-- Your goal --
Transcribe the line with "dead (820, 1974)" and all the lines that follow it in the material below, exactly as they stand.

BEGIN Data provided

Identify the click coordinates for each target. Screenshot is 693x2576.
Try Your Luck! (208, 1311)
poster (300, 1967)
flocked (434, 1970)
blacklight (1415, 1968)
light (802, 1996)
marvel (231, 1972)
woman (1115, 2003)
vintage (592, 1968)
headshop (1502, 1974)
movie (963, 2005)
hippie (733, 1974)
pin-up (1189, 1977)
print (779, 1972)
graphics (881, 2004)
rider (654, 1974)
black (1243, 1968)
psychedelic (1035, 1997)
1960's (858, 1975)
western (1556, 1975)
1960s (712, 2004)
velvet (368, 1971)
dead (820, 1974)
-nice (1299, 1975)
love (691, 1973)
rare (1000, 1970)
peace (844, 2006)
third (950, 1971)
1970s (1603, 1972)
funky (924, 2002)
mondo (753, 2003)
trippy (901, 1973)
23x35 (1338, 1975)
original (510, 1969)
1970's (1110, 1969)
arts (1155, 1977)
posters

END Data provided

-- Solution for this exercise --
dead (820, 1974)
-nice (1299, 1975)
love (691, 1973)
rare (1000, 1970)
peace (844, 2006)
third (950, 1971)
1970s (1603, 1972)
funky (924, 2002)
mondo (753, 2003)
trippy (901, 1973)
23x35 (1338, 1975)
original (510, 1969)
1970's (1110, 1969)
arts (1155, 1977)
posters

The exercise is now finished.